Several pharmacological classes of abused drugs including the cannabinoids, depressants, opioids, and the stimulants all share the ability to activate the mesolimbic dopamine (DA) “reward” pathway in the brain (see Fig. 27-8). These agents either directly activate these dopaminergic neurons or alter the activity of other neurotransmitters such as acetylcholine, γ-aminobutyric acid (GABA), glutamate, serotonin (5-HT), and norepinephrine (NE), which modulate the activity of these neurons. A diagram of ventral tegmental area (VTA)-nucleus accumbens (NAcc) dopamine neurons and pathways affecting the activity of these neurons is shown in Figure 37-2.

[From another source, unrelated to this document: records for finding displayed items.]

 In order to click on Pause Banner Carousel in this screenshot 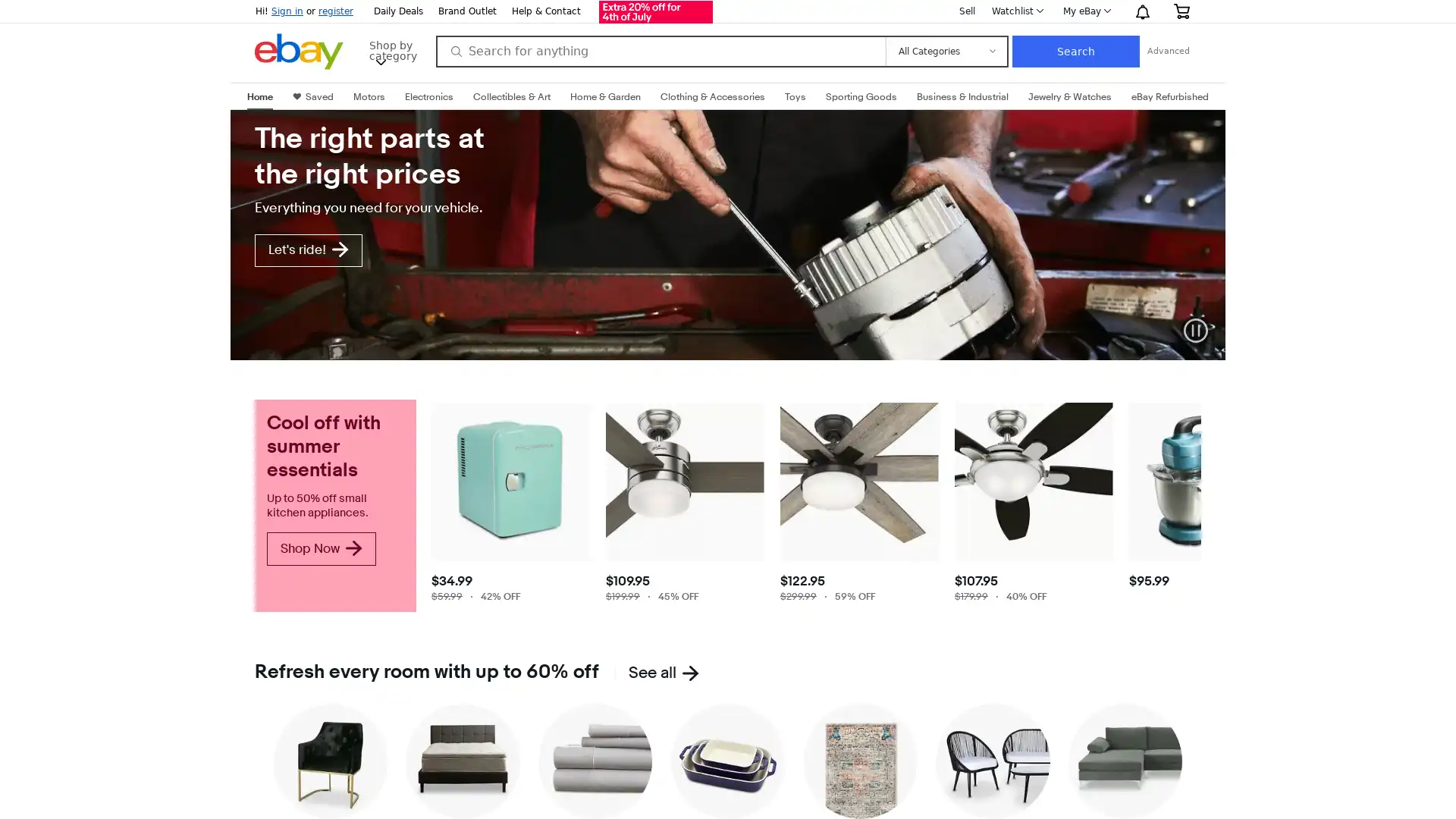, I will do `click(1195, 329)`.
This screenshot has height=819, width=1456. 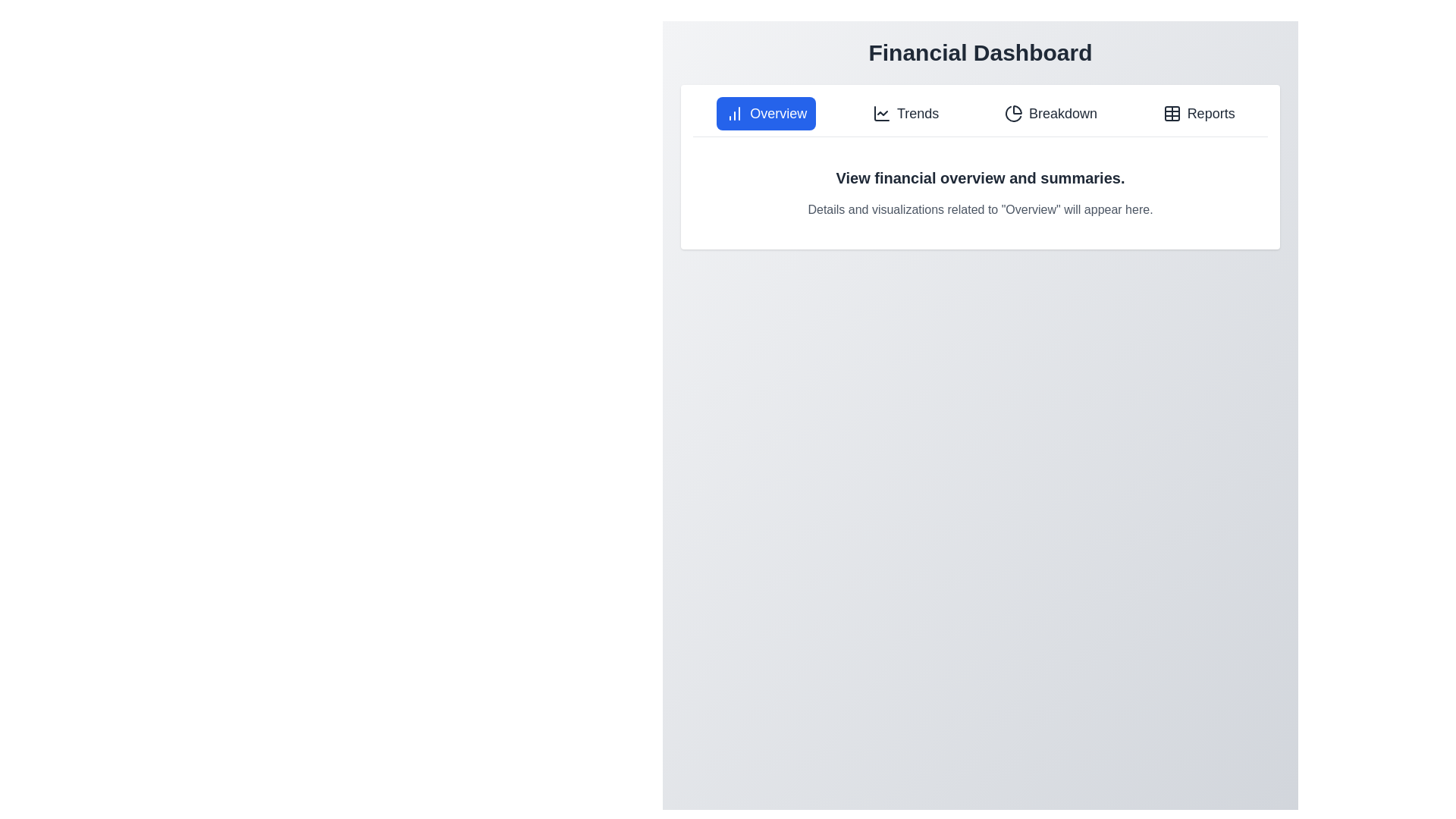 I want to click on the tab labeled Breakdown, so click(x=1050, y=113).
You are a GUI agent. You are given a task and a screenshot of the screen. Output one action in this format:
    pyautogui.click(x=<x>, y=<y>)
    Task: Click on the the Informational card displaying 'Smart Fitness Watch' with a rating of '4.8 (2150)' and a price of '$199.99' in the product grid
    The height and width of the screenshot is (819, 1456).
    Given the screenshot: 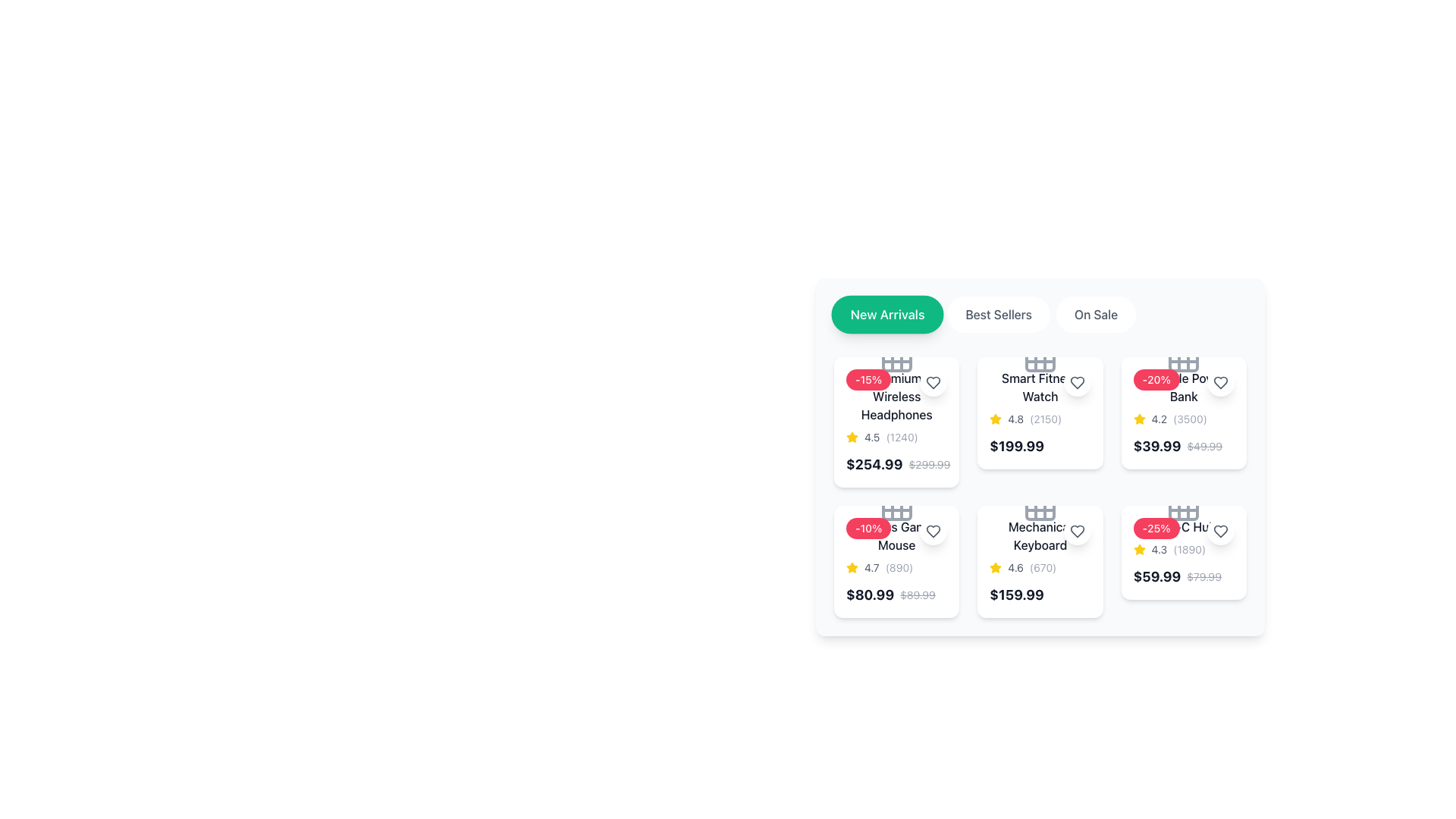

CNS depressants such as barbiturates, non-barbiturate sedatives, and benzodiazepines enhance inhibitory GABA transmission by enhancing the action of endogenous GABA at GABAA receptors (see Chapter 31). Flunitrazepam is a particularly notoriously abused benzodiazepine known as “roofies” or “rophies.”

GABA interneurons in the VTA express GABAA receptors that normally function to tonically suppress the firing of DA neurons (see Fig. 37-2). GABAA receptors are also located on DA cell bodies in the VTA, but these receptors lack α1 subunits and thus are a different subunit composition than those expressed by the GABA neurons. Studies suggest that the depressants, by hyperpolarizing GABA interneurons in the VTA, produce a disinhibition of mesolimbic DA neurons, thereby increasing DA release.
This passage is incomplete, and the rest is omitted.